>>
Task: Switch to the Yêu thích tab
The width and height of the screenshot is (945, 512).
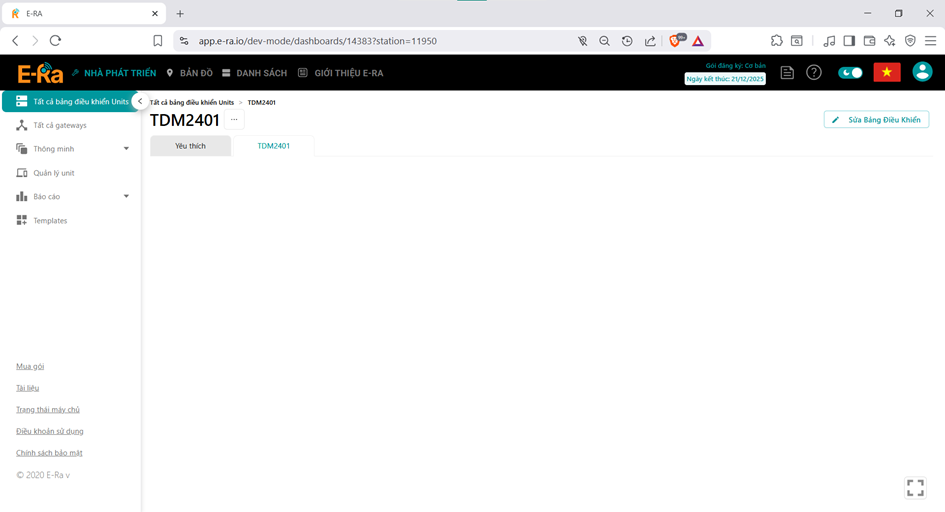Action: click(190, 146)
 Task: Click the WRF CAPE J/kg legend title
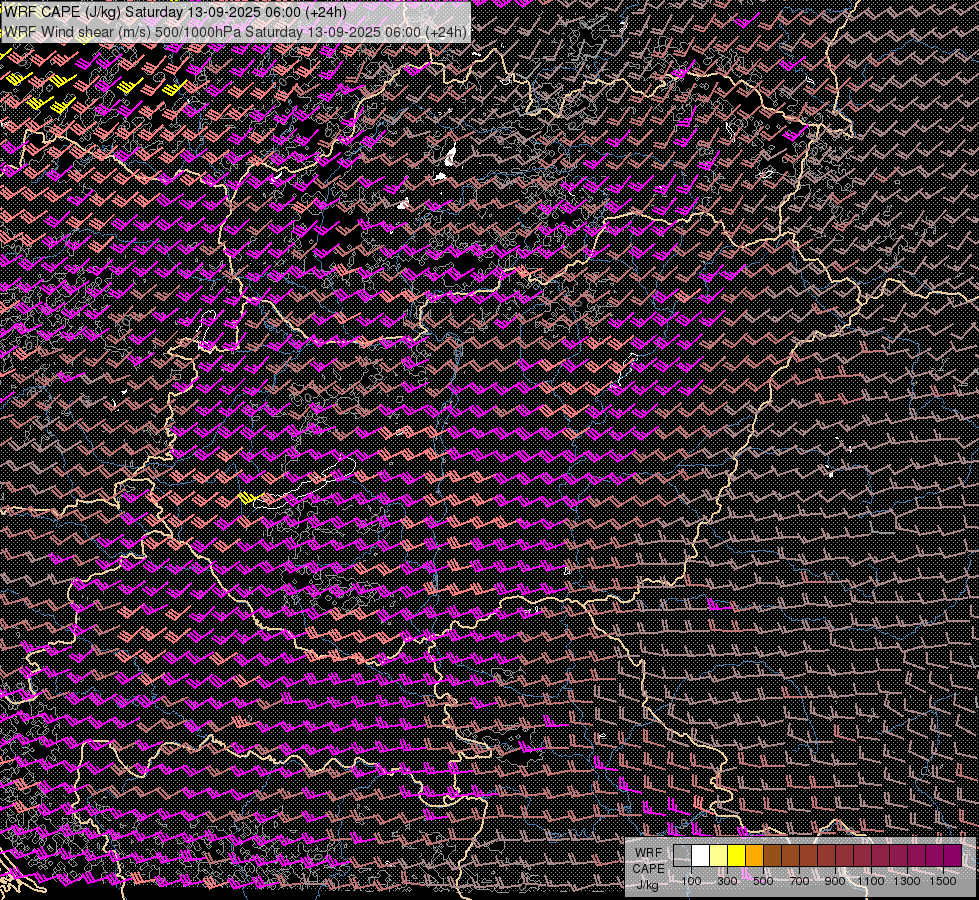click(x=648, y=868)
<<
## Given task
Reproduce each row above word for word, omitting the pictures.

## Complete response
Task: Switch to the Yêu thích tab
The width and height of the screenshot is (945, 512).
Action: click(190, 146)
 Task: Click the WRF CAPE J/kg legend title
click(x=648, y=868)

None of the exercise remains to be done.